The judge refuses excuses: Alignment checks fail when they are "convinced to make an exception." CONTROLVALVE requires the judge to only verify rules without evaluating their merit, effectively closing the loophole of "bypassing via better rhetoric."

Limitations & Future Work¶

The authors acknowledge that CFGs and edge rules are generated by LLMs and may be erroneous, too loose, or too strict. While the planning phase is safe from injection, if the graph is an "over-approximation" of legal execution, it may still allow unauthorized paths—mirroring CFG evasion attacks in systems security.
Overly strict graphs can limit functionality by preventing agents from adaptively calling new agents/tools when encountering genuine errors.
Runtime overhead is comparable to LlamaFirewall, but the extra latency may be unacceptable in some low-latency scenarios.
Evaluation was limited to Magentic-One. While the authors infer results are generalizable based on existing findings of CFH transferability, direct verification on other platforms is noted for future work.

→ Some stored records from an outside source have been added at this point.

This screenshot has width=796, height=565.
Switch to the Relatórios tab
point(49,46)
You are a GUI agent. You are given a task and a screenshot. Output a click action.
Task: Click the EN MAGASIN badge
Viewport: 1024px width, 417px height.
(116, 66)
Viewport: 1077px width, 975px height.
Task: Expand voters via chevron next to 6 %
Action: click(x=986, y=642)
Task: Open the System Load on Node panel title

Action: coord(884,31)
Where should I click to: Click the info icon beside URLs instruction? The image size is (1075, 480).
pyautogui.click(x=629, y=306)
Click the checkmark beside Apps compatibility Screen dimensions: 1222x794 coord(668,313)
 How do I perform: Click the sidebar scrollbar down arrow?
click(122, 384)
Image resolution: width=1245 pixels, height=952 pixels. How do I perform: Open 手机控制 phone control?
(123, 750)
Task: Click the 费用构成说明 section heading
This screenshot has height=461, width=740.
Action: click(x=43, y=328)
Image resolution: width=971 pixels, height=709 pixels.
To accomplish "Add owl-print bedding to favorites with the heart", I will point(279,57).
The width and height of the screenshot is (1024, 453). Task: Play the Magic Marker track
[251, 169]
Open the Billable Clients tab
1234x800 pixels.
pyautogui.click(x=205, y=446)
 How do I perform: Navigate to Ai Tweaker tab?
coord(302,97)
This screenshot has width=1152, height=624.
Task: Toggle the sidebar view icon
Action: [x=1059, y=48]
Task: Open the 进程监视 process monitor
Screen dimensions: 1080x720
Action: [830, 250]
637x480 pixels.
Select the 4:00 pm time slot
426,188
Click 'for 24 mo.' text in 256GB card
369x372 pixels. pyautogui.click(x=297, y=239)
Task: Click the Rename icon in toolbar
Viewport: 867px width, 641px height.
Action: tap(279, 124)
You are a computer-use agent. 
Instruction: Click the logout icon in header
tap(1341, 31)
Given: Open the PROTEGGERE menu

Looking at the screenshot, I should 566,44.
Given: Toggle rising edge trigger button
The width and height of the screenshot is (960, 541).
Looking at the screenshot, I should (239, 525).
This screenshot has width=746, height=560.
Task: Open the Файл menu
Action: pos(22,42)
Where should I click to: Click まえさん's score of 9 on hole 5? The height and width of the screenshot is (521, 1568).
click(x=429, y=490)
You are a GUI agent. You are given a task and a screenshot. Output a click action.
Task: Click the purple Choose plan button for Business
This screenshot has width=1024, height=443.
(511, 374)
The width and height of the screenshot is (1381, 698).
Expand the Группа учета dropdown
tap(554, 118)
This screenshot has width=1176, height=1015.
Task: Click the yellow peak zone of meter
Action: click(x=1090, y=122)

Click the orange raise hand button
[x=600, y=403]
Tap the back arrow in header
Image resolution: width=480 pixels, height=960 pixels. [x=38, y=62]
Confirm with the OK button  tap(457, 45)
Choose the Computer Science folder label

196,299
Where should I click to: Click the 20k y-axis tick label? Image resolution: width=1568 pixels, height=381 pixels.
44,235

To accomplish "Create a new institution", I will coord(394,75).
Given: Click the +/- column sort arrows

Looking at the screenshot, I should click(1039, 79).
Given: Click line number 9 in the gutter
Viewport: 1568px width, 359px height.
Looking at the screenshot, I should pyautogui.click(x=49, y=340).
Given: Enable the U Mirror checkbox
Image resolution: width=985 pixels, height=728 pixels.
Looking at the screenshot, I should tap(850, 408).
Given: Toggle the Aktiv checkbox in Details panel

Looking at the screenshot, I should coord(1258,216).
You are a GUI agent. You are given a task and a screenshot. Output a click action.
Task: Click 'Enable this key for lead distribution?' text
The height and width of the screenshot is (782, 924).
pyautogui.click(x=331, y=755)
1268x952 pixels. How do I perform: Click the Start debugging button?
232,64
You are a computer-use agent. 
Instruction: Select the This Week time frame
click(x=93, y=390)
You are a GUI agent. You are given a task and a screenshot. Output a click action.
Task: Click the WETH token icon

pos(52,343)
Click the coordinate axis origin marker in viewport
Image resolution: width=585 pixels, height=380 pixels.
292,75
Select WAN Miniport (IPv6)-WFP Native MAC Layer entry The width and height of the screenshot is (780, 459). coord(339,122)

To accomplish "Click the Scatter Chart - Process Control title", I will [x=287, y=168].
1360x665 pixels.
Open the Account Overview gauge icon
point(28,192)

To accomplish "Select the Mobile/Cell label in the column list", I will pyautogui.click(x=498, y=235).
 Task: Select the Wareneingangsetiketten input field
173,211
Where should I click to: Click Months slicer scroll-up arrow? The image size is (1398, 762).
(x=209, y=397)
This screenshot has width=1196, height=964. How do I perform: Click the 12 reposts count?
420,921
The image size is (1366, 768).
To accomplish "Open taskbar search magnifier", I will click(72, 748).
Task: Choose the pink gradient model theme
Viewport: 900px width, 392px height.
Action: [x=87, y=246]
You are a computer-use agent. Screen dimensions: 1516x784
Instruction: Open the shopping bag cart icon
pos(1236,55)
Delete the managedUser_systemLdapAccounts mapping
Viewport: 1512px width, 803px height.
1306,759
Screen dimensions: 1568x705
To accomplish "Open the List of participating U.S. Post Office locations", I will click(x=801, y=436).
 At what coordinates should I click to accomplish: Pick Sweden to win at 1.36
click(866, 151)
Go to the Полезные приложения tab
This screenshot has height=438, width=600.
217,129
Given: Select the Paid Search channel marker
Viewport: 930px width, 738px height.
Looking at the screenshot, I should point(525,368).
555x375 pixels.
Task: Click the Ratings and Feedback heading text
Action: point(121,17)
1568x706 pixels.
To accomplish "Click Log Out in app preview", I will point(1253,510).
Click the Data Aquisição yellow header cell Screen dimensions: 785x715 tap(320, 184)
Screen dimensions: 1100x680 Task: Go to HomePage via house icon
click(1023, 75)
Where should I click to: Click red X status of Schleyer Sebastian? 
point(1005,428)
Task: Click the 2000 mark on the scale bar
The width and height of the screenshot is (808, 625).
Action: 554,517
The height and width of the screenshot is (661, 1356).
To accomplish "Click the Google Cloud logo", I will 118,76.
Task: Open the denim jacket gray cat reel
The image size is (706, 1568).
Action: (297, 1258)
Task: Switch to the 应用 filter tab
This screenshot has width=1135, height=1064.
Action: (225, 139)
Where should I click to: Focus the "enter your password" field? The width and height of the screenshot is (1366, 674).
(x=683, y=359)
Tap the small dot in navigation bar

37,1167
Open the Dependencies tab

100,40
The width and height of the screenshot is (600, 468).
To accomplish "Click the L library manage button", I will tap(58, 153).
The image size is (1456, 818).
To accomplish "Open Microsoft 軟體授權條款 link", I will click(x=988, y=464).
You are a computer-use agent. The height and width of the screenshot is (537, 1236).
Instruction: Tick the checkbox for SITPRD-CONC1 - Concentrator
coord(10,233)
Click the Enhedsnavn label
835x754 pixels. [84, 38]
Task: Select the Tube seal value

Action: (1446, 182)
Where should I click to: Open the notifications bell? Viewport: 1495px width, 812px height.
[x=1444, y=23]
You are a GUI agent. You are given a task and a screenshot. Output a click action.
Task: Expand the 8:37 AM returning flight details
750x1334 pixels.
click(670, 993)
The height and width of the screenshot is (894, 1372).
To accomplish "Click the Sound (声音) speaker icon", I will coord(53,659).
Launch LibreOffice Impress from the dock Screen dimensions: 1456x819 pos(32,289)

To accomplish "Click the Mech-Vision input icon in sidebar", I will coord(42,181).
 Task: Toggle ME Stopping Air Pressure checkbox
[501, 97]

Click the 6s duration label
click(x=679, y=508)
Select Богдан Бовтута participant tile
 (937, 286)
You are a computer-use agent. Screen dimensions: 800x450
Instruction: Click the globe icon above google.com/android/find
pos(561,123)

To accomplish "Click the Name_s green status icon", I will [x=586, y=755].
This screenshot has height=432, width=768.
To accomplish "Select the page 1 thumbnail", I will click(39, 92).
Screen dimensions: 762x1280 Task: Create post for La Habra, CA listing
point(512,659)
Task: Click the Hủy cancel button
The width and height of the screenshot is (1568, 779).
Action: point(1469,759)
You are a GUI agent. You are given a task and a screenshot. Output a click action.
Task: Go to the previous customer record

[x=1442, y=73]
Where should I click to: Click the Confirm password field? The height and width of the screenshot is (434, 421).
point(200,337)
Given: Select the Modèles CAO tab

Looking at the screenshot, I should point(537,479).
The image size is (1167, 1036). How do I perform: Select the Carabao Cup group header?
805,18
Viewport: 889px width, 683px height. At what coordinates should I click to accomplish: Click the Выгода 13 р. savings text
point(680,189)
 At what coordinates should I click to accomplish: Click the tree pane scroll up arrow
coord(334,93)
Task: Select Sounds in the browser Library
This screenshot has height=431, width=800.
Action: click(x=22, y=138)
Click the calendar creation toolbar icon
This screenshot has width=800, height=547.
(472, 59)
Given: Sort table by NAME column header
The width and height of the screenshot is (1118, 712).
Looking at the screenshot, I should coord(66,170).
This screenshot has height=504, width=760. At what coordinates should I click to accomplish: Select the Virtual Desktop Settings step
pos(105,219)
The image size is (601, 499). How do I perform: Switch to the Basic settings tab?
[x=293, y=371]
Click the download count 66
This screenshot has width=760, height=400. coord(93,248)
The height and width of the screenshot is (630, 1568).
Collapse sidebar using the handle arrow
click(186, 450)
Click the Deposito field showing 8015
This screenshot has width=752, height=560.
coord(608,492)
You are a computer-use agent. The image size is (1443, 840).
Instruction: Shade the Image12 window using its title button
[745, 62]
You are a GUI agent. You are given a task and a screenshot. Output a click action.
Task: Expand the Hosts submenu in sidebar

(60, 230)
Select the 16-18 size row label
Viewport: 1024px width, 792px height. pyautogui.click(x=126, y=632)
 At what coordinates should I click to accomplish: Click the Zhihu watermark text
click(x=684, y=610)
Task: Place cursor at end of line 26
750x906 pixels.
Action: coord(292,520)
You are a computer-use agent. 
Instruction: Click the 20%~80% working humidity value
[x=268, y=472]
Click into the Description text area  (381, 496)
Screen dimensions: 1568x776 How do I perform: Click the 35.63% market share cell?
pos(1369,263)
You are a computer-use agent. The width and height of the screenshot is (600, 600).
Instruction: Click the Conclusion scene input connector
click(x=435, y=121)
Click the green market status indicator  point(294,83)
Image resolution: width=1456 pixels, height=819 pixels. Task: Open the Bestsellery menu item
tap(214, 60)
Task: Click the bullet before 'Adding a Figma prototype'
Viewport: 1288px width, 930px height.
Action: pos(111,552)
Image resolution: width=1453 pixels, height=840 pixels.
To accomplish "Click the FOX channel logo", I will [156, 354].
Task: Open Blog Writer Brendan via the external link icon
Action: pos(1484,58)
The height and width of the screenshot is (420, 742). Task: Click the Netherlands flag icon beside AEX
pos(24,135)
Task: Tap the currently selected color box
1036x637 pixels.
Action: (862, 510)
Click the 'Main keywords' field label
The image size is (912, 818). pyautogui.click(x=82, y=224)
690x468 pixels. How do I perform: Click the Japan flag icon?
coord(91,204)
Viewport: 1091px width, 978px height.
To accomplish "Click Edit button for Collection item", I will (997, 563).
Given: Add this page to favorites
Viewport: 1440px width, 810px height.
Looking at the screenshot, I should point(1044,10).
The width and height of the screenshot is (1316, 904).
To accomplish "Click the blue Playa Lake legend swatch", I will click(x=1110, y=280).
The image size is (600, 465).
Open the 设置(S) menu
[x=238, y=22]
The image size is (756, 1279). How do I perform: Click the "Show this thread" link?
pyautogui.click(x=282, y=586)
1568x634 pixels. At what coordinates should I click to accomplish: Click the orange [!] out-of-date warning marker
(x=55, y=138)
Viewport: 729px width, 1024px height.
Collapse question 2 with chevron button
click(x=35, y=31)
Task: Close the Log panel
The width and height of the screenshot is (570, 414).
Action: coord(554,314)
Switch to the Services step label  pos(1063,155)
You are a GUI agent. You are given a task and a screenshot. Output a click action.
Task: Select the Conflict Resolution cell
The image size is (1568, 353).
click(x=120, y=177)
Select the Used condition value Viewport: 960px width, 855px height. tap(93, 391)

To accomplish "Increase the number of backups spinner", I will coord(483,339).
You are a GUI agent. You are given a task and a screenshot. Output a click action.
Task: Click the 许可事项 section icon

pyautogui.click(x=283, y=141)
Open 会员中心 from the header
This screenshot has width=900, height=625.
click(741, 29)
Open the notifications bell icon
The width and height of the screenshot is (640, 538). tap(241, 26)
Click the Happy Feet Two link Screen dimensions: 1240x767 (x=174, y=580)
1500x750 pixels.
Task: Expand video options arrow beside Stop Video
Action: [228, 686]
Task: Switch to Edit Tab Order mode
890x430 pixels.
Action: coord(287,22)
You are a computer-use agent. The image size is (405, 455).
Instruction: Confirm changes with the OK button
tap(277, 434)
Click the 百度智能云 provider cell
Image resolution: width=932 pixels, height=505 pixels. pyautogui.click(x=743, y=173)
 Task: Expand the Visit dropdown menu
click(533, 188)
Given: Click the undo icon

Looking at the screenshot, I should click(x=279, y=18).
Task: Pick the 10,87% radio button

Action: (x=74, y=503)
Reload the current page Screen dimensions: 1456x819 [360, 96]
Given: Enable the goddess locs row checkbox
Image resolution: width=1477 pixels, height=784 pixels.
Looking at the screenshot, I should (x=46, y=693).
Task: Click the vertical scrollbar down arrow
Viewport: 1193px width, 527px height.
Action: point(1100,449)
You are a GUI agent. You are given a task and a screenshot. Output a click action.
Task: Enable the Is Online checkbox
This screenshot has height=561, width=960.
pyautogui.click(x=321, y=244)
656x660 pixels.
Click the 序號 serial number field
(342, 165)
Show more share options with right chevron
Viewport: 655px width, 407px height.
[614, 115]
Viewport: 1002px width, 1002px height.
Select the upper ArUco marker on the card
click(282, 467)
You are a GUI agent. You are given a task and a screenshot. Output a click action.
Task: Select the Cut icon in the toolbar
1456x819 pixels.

vs LlamaFirewall (AlignmentCheck): The latter uses Chain-of-Thought to audit inter-agent traffic for "advancing user goals." This paper proves such semantic alignment checks can be bypassed by "disguised-as-necessary" attacks passed through trusted proxies. CONTROLVALVE switches to structured graph + edge rule narrow decisions.
vs Least Privilege (LP): LP only restricts the "set of available agents" and fails when the "right agent" is used for "wrong actions." CONTROLVALVE uses CFI to further constrain "call order" and "per-edge context."
vs Abdelnabi et al. (2025) / Conseca: The former requires dual LLMs, full visibility into agent reasoning, and relies on history-based rule induction, which is unsuitable for general MAS with black-box agents. Conseca uses regex-based policies that lack the context sensitivity required to prevent CFH/Confused Deputy attacks. CONTROLVALVE is task-agnostic, zero-shot, and deployable for black-box remote agents.

Rating¶

Novelty: ⭐⭐⭐⭐⭐ Systematically transfers CFI to MAS coordination-layer defense with a complete "break + fix" cycle.
Experimental Thoroughness: ⭐⭐⭐⭐ Uses CFH-Hard and AgentDojo with multiple baselines; however, limited to one MAS configuration.
Writing Quality: ⭐⭐⭐⭐⭐ Clear logic across both halves; diagnostic of alignment check failures is highly persuasive.
Value: ⭐⭐⭐⭐⭐ Addresses a core security problem in the agent era with a deployable, zero-loss defense paradigm.